## Records supplied
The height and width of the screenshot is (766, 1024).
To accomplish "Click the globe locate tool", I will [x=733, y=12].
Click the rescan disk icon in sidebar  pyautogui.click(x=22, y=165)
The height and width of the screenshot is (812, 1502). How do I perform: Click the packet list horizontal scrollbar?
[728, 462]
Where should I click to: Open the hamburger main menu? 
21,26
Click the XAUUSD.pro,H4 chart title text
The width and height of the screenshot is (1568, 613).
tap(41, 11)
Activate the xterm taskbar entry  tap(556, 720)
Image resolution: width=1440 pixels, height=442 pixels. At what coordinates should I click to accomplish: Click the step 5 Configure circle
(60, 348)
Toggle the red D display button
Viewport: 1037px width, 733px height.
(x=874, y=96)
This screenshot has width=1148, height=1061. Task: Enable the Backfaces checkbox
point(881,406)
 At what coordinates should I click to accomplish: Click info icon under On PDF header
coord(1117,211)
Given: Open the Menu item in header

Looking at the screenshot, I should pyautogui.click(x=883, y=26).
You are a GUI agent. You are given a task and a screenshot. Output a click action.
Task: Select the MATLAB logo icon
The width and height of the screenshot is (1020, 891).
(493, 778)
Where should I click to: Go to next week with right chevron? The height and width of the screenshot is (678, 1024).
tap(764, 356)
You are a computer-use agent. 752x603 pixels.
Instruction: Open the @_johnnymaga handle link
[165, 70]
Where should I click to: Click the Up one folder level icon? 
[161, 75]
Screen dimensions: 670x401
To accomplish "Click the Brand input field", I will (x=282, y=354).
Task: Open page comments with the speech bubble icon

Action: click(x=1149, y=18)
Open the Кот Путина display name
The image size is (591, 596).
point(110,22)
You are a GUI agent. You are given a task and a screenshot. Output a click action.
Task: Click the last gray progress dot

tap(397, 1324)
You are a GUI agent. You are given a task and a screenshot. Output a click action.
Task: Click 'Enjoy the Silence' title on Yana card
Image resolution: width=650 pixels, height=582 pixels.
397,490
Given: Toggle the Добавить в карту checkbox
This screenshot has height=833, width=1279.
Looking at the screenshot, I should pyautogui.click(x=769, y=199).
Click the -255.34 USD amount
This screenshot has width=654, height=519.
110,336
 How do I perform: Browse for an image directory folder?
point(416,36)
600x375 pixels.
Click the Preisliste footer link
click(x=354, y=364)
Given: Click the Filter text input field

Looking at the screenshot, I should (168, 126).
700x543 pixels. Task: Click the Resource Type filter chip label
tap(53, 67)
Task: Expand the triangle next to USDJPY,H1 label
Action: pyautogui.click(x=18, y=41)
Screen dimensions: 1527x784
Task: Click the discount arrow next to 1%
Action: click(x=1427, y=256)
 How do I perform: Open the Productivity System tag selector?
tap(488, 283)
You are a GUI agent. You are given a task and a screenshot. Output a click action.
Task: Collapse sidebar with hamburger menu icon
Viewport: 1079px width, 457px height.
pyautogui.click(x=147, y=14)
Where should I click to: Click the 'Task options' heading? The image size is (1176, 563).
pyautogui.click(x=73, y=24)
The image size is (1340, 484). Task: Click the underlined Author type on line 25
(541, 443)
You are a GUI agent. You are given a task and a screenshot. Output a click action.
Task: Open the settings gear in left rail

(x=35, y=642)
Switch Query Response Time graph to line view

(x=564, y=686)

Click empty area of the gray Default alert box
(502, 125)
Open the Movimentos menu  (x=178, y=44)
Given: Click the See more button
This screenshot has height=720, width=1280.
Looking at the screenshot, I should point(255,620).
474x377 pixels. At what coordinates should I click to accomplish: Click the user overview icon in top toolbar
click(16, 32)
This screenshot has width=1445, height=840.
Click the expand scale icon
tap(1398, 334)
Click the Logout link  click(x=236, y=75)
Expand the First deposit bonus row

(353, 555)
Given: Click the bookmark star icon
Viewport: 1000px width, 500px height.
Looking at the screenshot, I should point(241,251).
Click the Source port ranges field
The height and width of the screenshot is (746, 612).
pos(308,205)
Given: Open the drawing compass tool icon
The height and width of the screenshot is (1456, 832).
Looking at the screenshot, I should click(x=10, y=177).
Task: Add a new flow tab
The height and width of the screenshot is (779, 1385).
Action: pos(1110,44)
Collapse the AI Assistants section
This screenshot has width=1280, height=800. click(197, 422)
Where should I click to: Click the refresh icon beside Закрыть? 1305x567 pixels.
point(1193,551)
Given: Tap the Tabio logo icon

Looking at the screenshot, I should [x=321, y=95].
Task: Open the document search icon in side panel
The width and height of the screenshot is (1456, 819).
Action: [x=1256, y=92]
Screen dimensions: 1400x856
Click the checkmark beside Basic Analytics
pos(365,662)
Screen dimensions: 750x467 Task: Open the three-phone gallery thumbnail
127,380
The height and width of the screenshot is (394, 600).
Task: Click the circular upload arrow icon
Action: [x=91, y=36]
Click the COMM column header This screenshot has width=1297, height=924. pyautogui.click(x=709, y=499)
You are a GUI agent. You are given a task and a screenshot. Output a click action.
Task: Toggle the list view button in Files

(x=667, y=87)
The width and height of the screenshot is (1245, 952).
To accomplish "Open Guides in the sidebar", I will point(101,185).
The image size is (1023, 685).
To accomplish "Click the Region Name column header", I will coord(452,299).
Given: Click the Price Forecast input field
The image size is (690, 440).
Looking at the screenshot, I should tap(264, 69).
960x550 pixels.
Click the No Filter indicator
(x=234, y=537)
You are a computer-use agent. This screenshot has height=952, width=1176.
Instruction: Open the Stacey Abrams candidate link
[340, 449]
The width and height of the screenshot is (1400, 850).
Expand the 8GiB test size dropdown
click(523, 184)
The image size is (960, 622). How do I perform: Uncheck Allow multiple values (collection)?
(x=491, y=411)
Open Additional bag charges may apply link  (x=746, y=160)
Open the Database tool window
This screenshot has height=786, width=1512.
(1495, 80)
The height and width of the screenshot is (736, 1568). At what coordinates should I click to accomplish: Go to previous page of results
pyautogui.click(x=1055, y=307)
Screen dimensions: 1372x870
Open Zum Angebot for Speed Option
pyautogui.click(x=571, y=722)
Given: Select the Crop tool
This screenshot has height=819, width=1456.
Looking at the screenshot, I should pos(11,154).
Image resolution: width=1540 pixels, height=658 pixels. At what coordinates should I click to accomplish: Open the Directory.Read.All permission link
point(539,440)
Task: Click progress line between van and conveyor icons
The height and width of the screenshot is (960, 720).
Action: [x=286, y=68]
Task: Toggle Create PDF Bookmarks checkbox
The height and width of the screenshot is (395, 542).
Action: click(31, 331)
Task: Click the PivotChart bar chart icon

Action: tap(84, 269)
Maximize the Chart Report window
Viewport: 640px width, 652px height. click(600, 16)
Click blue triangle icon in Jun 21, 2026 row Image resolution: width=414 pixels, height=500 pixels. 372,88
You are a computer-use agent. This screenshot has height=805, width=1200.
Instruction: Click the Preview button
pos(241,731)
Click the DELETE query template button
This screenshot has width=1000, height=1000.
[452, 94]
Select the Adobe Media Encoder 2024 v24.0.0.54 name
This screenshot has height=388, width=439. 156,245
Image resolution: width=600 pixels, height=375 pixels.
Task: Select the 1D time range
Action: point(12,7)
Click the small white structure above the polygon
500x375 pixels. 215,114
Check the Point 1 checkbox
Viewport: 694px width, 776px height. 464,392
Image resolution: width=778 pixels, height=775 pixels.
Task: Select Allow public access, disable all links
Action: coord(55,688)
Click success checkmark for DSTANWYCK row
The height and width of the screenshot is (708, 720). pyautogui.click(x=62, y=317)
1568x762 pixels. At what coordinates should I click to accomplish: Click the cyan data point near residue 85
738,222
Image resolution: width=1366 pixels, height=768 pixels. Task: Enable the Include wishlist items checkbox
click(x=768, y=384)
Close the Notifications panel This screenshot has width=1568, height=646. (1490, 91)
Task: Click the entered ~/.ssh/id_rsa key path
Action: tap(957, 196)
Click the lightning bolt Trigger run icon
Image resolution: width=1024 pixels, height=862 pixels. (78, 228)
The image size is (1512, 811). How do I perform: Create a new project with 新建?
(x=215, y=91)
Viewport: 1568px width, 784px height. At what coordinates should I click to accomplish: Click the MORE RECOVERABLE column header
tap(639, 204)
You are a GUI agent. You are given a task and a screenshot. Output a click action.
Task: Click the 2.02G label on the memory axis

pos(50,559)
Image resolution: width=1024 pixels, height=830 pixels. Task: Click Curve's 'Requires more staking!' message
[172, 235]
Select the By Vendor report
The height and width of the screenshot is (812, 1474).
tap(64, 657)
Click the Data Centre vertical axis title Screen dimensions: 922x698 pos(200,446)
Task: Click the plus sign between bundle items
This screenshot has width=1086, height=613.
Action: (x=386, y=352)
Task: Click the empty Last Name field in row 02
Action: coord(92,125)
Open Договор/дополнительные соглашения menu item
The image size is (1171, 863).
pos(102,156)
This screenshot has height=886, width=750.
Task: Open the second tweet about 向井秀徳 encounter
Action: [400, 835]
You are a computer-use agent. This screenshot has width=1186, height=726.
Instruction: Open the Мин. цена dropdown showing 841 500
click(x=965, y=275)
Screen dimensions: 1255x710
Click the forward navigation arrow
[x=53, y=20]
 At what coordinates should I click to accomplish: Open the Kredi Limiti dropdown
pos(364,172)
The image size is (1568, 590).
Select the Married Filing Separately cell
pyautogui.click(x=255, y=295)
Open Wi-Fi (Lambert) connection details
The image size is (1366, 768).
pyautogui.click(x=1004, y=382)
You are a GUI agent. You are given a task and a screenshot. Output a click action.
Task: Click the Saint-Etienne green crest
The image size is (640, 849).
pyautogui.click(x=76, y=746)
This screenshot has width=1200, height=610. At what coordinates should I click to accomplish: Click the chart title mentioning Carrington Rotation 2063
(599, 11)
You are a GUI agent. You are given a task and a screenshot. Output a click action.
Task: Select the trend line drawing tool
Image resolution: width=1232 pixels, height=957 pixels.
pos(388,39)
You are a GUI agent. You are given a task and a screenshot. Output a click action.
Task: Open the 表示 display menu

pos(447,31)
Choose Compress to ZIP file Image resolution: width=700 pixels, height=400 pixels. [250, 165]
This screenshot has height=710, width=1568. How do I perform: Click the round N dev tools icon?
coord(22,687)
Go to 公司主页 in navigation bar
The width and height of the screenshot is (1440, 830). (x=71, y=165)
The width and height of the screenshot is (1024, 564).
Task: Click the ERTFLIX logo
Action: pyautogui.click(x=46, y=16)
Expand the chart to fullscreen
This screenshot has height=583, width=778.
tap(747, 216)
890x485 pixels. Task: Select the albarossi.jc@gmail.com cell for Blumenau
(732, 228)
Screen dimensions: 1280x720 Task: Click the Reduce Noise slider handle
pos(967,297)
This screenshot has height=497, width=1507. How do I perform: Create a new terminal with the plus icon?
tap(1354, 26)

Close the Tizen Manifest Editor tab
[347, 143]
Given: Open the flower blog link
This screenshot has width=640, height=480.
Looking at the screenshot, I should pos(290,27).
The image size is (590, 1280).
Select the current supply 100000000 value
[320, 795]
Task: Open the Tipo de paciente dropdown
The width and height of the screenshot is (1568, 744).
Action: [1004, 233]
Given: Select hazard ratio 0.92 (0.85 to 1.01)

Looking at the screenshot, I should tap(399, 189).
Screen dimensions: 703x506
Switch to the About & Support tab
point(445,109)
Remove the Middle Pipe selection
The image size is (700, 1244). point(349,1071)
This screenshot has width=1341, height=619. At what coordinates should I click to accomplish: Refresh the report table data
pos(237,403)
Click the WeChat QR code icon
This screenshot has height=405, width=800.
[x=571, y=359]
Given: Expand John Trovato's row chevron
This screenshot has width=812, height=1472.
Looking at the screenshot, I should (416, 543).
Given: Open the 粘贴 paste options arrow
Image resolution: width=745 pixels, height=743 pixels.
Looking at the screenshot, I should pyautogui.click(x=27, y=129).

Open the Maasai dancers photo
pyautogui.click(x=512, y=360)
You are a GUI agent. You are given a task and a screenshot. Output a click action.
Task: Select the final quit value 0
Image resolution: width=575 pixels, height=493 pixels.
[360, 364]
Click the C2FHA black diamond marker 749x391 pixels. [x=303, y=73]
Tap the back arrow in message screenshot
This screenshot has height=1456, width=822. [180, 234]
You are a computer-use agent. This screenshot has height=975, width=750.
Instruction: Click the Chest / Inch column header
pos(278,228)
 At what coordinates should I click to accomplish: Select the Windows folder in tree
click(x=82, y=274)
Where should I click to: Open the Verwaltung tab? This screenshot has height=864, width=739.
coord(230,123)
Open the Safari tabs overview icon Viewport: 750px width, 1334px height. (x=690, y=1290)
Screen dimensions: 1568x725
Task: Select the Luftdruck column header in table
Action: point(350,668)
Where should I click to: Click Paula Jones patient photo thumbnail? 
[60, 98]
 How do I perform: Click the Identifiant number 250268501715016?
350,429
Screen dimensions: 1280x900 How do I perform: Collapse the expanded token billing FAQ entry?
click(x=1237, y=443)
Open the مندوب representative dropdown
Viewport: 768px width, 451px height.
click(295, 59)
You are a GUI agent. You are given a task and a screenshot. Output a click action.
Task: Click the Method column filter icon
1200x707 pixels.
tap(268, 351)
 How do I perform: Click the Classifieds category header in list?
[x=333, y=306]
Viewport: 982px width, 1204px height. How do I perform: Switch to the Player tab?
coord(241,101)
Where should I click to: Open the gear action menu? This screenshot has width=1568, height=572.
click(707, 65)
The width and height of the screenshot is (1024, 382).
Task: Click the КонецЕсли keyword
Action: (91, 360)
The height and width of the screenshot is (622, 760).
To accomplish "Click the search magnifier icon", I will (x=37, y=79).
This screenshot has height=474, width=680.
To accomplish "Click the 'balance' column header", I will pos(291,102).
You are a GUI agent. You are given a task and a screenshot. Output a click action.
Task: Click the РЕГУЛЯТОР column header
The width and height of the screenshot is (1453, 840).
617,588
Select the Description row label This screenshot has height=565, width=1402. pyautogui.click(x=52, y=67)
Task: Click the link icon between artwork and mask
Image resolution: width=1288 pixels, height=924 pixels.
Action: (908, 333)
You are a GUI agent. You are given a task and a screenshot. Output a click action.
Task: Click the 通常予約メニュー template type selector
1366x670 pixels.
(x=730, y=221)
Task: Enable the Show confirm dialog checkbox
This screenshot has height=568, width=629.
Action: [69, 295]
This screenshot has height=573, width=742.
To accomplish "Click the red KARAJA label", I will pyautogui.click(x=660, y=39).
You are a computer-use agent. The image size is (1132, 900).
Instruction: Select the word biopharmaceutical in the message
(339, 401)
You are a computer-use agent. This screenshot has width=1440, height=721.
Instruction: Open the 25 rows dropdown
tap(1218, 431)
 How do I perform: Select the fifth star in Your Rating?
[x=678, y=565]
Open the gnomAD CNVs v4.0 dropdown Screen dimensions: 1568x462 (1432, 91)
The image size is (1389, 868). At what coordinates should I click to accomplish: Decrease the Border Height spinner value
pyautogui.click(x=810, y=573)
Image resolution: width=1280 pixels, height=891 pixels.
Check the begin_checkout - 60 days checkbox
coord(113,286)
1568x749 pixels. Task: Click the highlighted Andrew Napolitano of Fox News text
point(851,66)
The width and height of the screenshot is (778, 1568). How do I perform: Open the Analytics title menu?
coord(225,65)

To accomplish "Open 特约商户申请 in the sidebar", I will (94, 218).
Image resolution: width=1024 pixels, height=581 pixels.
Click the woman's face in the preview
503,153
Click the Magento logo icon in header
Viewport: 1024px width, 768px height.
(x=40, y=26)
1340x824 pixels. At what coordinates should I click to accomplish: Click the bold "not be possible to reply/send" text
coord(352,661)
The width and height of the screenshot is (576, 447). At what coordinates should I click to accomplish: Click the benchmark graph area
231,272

## What you have to do
Looking at the listing above, how many of its lines contain "search"? Say only the number.

## Result of this task
2